Your task — Copy out the records verbatim, from the line containing "Viewport: 734px width, 610px" up to and including the line containing "Screen dimensions: 900x487".

Supplied information —
+--

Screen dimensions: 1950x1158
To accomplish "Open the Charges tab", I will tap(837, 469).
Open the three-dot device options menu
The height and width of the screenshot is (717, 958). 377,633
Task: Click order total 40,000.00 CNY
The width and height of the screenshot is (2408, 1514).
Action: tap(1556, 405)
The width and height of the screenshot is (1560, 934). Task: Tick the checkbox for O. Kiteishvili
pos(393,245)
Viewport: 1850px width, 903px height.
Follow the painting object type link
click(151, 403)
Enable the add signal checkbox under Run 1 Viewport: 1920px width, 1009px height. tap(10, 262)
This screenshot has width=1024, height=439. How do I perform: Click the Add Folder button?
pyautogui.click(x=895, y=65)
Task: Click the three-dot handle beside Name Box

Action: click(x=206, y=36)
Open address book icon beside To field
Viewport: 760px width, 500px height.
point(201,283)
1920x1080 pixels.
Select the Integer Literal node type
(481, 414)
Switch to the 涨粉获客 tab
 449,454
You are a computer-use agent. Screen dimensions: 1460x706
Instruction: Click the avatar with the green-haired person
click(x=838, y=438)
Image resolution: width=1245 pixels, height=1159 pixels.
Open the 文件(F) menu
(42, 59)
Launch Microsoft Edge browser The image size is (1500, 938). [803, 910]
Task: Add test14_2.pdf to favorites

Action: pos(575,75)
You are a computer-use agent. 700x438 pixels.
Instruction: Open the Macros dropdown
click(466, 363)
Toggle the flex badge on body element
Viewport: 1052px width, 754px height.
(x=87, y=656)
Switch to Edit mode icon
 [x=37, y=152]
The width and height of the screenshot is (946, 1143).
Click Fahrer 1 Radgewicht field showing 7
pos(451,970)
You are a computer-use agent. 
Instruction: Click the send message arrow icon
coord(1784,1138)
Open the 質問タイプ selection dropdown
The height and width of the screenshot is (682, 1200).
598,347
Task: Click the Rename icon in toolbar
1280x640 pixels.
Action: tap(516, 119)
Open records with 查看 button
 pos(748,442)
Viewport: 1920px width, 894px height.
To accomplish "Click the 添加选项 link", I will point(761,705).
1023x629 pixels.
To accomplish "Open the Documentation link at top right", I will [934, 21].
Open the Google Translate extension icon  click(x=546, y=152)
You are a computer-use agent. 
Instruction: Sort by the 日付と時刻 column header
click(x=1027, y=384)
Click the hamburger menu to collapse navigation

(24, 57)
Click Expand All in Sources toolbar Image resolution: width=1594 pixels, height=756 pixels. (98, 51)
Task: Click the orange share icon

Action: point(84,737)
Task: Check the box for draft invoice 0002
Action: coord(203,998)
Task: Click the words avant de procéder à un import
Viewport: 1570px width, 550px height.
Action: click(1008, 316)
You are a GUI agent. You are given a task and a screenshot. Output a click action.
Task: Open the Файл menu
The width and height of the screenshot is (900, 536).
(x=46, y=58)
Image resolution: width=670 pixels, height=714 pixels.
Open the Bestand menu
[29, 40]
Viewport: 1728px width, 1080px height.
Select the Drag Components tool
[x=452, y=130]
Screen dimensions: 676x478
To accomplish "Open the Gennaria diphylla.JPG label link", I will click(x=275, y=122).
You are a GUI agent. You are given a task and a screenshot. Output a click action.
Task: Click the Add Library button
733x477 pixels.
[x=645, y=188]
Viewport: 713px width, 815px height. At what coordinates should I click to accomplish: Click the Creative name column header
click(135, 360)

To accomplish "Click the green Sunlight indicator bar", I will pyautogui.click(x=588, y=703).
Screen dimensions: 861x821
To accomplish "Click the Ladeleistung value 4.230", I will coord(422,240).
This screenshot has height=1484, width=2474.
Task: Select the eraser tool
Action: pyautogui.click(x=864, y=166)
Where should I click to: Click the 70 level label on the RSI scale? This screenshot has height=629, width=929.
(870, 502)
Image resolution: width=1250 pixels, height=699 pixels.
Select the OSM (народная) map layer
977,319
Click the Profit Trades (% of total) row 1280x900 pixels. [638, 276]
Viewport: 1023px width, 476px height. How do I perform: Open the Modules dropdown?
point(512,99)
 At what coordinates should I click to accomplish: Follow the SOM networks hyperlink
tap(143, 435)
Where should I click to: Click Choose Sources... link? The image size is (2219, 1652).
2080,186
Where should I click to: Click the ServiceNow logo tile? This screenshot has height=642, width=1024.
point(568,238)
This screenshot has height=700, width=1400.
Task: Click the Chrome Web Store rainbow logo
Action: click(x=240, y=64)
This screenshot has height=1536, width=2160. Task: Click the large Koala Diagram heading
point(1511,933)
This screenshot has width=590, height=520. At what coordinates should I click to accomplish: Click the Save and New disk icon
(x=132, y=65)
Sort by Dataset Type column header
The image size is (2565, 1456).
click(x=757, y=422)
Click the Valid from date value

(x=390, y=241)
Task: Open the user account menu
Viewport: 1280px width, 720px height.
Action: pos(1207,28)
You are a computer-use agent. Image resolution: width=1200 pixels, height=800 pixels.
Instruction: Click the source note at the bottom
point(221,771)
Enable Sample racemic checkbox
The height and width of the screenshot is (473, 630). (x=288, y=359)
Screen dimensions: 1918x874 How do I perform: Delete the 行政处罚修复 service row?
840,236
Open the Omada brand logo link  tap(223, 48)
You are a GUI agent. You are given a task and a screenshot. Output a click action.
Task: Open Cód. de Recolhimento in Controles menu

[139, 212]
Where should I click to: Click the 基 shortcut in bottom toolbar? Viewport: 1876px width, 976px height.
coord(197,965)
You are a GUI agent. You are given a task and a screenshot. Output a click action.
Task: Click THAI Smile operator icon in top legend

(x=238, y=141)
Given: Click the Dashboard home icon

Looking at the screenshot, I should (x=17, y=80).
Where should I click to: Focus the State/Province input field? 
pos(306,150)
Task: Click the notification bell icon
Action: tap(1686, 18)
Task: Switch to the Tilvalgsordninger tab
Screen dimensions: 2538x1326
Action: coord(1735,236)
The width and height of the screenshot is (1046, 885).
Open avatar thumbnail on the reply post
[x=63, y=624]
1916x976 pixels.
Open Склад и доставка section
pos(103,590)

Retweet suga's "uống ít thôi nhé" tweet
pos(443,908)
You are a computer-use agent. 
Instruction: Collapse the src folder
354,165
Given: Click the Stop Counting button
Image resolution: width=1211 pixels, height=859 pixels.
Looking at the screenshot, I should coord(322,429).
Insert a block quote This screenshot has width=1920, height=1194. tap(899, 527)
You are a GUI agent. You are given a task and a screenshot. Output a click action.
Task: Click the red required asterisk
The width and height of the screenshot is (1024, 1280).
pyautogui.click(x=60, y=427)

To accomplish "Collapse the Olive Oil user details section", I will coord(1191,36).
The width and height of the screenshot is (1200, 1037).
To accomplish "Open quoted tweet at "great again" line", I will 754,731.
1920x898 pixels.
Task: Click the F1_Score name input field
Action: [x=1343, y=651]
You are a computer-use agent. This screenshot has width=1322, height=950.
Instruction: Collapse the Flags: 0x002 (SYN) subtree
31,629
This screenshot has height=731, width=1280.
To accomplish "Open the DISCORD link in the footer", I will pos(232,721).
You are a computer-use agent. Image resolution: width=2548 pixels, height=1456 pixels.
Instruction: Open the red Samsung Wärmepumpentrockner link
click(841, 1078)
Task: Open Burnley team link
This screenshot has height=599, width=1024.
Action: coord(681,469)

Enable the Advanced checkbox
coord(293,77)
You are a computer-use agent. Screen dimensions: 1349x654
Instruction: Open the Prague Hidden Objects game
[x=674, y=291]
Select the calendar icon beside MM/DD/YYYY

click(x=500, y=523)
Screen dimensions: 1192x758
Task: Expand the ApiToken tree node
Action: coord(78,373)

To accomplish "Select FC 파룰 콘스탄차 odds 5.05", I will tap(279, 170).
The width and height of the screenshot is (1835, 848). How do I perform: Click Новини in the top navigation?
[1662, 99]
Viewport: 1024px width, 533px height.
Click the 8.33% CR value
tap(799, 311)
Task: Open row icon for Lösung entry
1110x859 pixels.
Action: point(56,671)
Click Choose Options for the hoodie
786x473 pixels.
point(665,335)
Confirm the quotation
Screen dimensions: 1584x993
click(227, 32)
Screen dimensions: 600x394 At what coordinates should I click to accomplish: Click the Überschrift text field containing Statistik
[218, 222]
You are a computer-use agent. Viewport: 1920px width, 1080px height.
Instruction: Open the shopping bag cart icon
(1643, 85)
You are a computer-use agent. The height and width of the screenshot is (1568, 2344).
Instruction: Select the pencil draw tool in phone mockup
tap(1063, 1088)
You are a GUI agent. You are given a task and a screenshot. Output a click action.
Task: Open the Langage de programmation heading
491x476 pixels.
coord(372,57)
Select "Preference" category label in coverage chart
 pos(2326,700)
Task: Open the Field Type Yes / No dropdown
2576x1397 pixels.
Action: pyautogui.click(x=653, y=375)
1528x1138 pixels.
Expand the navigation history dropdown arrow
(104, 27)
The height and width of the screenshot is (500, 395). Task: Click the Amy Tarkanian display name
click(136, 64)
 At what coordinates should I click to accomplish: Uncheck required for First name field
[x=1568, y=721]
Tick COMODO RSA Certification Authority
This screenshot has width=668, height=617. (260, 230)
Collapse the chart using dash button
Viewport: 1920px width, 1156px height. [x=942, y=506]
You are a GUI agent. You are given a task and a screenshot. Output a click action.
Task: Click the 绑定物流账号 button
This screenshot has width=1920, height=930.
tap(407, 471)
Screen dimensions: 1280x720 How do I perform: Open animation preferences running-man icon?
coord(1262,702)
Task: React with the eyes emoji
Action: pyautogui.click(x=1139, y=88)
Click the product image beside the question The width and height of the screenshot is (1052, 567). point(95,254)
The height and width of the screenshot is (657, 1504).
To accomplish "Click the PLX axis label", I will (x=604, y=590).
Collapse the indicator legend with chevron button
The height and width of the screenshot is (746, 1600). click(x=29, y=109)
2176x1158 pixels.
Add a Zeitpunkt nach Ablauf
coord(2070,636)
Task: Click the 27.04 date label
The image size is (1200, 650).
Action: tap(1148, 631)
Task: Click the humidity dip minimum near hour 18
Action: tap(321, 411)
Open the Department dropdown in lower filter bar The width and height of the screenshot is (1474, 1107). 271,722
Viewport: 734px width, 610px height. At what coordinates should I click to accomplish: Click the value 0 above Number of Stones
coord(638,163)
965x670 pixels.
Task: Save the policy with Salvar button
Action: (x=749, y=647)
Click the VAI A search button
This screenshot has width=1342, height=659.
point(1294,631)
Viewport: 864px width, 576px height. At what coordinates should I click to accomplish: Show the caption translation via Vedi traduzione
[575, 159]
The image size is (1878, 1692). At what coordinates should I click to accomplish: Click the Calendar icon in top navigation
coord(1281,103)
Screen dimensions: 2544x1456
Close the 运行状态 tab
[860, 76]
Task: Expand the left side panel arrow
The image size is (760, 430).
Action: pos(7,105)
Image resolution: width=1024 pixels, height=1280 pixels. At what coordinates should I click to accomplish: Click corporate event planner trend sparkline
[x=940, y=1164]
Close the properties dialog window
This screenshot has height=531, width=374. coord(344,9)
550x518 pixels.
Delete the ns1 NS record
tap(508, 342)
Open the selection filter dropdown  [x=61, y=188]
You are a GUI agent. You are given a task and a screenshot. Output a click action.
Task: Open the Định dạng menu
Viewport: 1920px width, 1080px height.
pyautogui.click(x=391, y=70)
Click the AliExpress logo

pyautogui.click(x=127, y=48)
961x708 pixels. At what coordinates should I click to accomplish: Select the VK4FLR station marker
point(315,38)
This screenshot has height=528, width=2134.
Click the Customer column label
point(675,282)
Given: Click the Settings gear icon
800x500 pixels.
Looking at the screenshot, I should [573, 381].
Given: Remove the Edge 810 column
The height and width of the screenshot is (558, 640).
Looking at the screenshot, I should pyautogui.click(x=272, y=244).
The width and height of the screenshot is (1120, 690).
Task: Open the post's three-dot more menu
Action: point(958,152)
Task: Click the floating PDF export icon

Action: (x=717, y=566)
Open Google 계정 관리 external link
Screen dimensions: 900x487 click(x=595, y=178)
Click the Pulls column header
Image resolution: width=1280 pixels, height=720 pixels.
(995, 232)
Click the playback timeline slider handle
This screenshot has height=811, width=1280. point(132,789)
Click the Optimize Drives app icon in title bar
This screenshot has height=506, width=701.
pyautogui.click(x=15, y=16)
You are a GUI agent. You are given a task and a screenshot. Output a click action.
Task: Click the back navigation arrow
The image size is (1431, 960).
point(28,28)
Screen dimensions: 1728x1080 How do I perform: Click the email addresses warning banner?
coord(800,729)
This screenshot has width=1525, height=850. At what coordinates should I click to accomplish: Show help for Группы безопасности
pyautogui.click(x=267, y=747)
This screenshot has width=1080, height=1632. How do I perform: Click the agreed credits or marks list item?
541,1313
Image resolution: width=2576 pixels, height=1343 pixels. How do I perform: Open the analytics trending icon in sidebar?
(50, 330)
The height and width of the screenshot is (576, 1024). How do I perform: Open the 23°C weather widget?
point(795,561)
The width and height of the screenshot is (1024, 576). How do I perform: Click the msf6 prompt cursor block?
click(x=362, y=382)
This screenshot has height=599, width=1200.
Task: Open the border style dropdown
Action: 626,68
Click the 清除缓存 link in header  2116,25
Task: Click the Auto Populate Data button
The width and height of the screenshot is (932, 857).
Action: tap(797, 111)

+--

Full response —
Viewport: 734px width, 610px height. At what coordinates should I click to accomplish: Click the value 0 above Number of Stones
coord(638,163)
965x670 pixels.
Task: Save the policy with Salvar button
Action: (x=749, y=647)
Click the VAI A search button
This screenshot has width=1342, height=659.
point(1294,631)
Viewport: 864px width, 576px height. At what coordinates should I click to accomplish: Show the caption translation via Vedi traduzione
[575, 159]
The image size is (1878, 1692). At what coordinates should I click to accomplish: Click the Calendar icon in top navigation
coord(1281,103)
Screen dimensions: 2544x1456
Close the 运行状态 tab
[860, 76]
Task: Expand the left side panel arrow
The image size is (760, 430).
Action: pos(7,105)
Image resolution: width=1024 pixels, height=1280 pixels. At what coordinates should I click to accomplish: Click corporate event planner trend sparkline
[x=940, y=1164]
Close the properties dialog window
This screenshot has height=531, width=374. coord(344,9)
550x518 pixels.
Delete the ns1 NS record
tap(508, 342)
Open the selection filter dropdown  [x=61, y=188]
You are a GUI agent. You are given a task and a screenshot. Output a click action.
Task: Open the Định dạng menu
Viewport: 1920px width, 1080px height.
pyautogui.click(x=391, y=70)
Click the AliExpress logo

pyautogui.click(x=127, y=48)
961x708 pixels. At what coordinates should I click to accomplish: Select the VK4FLR station marker
point(315,38)
This screenshot has height=528, width=2134.
Click the Customer column label
point(675,282)
Given: Click the Settings gear icon
800x500 pixels.
Looking at the screenshot, I should [573, 381].
Given: Remove the Edge 810 column
The height and width of the screenshot is (558, 640).
Looking at the screenshot, I should pyautogui.click(x=272, y=244).
The width and height of the screenshot is (1120, 690).
Task: Open the post's three-dot more menu
Action: point(958,152)
Task: Click the floating PDF export icon

Action: (x=717, y=566)
Open Google 계정 관리 external link
Screen dimensions: 900x487 click(x=595, y=178)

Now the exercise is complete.